Anatomic diagnosis was reached in 45.45% of the sample on neurosurgery in 42.42% and on post-mortem examination in only 3.03%. A clinico-laboratorial diagnosis has been reached in 54.55% of the entire sample. The most common cerebrospinal fluid (CSF) changes were: pleocytosis (56.67%); increased protein content (83.33%); increased gamma globulin content (100%); severe decrease of glucose content (18.18%). Isolation of Paracoccidioides brasiliensis from CSF occurred in 10%. CAT scan revealed masses or nodules. They were frequent in the the granulomatous presentation. Ring-like contrast enhancement of the lesion has been detected. Communicating hydrocephalus was recorded in the leptomeningeal form. Magnetic resonance imaging (MRI) offered the most relevant diagnostic information.
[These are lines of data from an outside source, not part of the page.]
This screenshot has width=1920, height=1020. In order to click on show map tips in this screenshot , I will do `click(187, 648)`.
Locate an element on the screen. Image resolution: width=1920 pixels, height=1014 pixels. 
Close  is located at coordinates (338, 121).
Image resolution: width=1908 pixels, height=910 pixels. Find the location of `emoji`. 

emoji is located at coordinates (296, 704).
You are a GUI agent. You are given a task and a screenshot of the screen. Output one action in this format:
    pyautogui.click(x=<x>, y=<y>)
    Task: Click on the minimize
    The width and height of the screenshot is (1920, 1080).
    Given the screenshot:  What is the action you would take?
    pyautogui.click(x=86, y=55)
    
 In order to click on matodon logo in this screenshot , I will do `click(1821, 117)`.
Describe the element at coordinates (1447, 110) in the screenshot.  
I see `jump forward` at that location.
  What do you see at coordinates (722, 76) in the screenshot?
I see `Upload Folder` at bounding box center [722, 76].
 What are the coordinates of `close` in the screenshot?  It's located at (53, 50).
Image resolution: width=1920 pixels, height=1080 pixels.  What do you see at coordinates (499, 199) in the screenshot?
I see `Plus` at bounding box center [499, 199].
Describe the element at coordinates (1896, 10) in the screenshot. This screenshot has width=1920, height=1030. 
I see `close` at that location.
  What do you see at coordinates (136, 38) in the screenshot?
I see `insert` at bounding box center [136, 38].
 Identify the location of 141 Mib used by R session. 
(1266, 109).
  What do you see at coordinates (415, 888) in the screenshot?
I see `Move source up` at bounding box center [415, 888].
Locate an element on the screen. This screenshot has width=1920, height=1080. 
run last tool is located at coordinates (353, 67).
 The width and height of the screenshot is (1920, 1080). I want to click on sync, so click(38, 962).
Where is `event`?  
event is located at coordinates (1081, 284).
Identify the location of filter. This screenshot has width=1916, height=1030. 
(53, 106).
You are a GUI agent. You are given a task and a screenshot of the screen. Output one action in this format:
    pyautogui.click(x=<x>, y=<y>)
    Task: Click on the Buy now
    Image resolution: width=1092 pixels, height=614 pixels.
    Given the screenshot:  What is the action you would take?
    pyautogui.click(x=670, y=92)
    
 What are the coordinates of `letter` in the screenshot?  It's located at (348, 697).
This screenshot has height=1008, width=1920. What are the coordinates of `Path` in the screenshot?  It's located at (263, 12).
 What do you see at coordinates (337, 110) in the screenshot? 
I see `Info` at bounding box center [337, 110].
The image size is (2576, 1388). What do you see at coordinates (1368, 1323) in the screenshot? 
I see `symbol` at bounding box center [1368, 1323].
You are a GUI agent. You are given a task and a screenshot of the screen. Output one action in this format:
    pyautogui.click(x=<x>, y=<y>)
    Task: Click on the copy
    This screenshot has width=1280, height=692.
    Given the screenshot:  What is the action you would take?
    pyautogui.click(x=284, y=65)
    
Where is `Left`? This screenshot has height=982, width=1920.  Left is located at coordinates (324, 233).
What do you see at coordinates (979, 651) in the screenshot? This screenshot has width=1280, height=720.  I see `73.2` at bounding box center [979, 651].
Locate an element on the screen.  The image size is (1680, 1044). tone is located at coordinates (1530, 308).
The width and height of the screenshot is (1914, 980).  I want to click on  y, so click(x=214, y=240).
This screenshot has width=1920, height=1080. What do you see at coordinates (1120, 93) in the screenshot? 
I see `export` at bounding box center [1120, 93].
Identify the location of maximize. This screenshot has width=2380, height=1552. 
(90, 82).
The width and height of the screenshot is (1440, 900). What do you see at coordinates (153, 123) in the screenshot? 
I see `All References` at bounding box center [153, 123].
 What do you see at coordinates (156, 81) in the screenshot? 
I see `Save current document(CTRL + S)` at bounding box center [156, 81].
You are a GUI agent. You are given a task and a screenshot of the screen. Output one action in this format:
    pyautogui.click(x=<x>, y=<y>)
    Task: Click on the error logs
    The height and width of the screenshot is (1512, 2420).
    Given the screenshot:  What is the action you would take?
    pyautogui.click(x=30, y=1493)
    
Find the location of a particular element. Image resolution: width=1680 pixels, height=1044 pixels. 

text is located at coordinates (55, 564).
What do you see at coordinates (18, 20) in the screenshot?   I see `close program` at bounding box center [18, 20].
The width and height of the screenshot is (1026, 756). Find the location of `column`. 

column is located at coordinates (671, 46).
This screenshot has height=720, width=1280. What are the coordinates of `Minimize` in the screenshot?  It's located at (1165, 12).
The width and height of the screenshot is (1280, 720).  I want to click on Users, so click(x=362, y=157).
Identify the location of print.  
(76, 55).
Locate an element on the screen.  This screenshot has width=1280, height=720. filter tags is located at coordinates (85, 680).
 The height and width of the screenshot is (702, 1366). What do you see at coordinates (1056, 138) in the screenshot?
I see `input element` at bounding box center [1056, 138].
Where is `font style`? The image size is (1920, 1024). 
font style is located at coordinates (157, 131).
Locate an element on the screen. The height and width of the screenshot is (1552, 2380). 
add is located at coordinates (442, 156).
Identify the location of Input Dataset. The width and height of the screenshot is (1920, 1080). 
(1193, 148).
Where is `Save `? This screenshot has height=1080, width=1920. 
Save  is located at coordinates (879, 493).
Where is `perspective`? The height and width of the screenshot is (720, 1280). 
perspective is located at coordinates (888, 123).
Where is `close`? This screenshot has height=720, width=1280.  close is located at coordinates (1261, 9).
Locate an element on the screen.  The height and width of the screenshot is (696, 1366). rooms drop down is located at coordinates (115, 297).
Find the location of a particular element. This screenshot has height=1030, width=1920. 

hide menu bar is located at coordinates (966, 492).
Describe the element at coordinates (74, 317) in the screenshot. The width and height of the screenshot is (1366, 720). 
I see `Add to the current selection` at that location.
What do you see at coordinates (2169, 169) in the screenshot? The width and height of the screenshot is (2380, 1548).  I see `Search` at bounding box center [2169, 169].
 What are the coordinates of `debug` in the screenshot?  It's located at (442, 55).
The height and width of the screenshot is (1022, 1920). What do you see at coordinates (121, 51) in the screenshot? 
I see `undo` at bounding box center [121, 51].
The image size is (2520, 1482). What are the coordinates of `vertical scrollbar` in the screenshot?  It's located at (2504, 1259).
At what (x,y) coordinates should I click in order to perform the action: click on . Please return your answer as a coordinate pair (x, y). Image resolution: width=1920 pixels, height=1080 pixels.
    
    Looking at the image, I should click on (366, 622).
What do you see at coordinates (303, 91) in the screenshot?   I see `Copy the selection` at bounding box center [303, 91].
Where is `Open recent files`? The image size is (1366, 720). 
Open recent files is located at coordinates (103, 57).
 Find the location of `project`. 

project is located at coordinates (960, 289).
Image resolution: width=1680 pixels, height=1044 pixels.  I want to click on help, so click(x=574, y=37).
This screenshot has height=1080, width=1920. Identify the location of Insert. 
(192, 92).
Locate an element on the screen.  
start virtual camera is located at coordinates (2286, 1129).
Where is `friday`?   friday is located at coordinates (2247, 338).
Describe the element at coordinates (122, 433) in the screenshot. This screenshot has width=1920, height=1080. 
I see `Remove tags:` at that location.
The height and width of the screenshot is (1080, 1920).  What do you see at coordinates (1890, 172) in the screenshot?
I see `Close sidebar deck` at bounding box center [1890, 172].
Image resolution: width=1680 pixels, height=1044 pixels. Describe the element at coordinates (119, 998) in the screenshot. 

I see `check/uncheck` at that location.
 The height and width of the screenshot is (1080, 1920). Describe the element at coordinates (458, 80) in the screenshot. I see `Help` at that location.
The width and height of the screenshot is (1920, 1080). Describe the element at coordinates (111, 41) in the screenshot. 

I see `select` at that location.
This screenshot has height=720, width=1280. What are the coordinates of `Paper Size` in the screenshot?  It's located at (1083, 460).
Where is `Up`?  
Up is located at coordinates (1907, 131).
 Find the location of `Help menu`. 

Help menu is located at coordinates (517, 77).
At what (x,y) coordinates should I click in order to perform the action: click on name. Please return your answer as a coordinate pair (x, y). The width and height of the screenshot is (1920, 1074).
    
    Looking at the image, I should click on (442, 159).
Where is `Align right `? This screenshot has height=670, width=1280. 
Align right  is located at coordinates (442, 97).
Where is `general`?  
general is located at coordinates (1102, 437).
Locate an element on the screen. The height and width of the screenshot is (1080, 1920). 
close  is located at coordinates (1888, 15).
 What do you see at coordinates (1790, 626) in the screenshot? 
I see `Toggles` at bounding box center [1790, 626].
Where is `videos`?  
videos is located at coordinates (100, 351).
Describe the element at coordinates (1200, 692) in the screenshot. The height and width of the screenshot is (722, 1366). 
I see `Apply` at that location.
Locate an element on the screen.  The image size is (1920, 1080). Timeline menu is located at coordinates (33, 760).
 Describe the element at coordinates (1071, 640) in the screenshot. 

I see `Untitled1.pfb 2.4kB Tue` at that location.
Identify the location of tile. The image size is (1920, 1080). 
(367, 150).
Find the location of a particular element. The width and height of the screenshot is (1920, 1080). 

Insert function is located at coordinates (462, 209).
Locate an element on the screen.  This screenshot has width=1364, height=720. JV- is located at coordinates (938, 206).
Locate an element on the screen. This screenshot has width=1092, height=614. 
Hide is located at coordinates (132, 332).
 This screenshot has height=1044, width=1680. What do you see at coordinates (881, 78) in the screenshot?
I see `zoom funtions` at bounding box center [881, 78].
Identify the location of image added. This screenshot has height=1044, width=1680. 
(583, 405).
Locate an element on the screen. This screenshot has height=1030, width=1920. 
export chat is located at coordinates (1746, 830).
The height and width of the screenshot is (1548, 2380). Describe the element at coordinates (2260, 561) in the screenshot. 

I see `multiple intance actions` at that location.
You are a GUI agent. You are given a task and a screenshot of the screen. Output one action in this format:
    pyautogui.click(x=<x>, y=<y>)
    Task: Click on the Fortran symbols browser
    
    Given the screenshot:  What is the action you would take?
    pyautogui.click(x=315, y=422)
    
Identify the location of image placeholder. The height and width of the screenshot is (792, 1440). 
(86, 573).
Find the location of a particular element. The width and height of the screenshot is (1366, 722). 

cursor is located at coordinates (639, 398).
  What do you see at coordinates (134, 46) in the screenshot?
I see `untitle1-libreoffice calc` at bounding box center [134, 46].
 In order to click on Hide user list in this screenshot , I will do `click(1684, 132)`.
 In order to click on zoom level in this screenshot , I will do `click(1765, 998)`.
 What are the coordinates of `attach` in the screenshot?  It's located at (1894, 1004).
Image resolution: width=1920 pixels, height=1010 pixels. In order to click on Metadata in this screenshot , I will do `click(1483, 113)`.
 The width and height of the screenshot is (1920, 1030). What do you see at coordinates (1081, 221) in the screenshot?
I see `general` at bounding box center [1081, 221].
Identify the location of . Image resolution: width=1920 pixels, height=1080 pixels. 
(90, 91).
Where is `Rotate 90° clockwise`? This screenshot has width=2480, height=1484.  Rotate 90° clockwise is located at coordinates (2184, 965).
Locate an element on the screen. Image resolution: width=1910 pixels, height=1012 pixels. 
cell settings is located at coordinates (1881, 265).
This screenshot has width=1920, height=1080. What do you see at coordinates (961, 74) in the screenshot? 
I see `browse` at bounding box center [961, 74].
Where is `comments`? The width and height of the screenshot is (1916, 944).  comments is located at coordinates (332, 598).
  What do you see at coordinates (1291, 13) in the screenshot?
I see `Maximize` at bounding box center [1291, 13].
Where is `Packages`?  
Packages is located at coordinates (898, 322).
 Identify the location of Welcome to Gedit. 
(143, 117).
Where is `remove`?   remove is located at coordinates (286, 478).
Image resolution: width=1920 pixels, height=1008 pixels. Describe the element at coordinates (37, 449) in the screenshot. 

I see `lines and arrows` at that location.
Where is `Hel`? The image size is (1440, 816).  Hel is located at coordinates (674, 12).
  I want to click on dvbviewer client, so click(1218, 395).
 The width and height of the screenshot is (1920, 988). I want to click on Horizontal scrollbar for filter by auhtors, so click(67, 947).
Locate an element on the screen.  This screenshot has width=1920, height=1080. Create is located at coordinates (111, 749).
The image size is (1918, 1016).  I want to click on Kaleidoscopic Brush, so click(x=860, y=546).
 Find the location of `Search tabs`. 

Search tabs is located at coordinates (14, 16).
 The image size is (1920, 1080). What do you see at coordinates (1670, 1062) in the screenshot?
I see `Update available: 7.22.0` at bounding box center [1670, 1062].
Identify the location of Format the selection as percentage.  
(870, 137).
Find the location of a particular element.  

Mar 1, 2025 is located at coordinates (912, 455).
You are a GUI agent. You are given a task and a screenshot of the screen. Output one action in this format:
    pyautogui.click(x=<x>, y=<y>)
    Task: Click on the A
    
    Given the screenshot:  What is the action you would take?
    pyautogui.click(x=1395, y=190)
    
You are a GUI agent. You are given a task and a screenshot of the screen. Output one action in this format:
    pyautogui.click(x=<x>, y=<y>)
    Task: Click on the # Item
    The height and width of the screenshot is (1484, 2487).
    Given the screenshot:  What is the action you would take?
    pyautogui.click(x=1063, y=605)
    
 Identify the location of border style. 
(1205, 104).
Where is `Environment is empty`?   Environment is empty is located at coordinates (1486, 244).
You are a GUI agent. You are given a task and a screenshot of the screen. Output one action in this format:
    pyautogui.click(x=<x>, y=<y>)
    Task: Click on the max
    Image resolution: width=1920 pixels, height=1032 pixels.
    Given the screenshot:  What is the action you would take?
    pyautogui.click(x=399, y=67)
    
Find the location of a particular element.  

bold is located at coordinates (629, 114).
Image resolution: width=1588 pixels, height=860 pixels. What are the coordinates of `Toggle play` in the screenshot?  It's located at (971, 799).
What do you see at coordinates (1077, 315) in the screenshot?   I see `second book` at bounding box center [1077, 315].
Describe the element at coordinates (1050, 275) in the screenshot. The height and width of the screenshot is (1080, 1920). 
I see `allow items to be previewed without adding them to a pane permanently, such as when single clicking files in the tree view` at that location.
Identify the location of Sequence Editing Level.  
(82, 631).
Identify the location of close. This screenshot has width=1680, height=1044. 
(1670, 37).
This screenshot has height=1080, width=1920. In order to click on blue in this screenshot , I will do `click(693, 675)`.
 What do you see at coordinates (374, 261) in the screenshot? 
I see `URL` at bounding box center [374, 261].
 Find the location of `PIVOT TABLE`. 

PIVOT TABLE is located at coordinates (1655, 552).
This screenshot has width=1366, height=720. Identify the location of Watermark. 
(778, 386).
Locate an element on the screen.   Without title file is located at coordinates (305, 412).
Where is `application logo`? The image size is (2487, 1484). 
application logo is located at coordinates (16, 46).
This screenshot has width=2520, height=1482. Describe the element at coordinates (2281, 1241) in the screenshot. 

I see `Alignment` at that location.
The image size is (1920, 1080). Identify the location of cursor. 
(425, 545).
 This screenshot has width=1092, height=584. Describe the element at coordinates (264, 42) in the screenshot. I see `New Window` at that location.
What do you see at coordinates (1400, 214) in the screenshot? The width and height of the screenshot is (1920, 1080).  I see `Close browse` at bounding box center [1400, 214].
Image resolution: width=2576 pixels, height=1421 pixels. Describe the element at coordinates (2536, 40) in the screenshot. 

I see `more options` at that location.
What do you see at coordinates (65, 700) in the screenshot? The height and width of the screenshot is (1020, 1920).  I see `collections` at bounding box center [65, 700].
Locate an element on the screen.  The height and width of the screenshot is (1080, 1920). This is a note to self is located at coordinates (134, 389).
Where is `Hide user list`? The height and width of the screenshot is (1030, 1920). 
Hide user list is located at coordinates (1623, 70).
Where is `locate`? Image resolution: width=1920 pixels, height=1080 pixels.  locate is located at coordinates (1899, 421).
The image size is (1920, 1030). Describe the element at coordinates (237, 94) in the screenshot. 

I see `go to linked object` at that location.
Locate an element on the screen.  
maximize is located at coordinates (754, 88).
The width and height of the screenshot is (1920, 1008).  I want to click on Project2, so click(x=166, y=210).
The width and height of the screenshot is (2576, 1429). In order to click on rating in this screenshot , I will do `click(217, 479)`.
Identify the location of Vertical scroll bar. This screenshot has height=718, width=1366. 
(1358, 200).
Results of treatment yielded no statiscally signficant difference (p=0.3386) between isolated drug therapy and drug therapy associated with neurosurgical procedures. No statistically significant difference (p=1.000) was found between drug therapy with Amphotericin-B or with Sulfadiazine.
Follow-up data showed total remission in 21 cases (63.64%), unchanged clinical condition with sequelae in one case (3.03%), and death in 11 cases (33.33%). Relapse was recorded in 8 cases (24.24%).
The author suggests that in order to prevent clinical complications an early diagnosis of neuroparacoccidiodomycosis should be obtained by means of physician's awareness on the disease. This is an important task to be reminded. Modern diagnostic tools such as CAT scan and MRI are also recommended for that purpose. More clinical and laboratorial research on imidazolines, particularly on Ketoconazole and Itraconazole (that showed promising results), should be conducted in order to have conclusive data on the effectiveness of these drugs. Sulfas, preferentially Cotrimoxazole (an association of Trimethoprin and Sulfamethoxazole), are the drugs of choice in the treatment of neuroparacoccidiomycosis. Amphotericin B is recommended only in those cases in which there is resistance or intolerance to sulfonamides.
Key words: paracoccidioidomycosis, central nervous system, diagnostics, treatment
* Neuroparacoccidioidomicose: análise crítica de 33 casos (Resumo). Tese de Doutorado, Faculdade de Medicina da Universidade de São Paulo (Departamento de Neurologia). Orientador: José Paulo Smith Nóbrega.
** Address: Rua Itapeva 366 conj 132 - 01332-000 São Paulo SP - Brasil.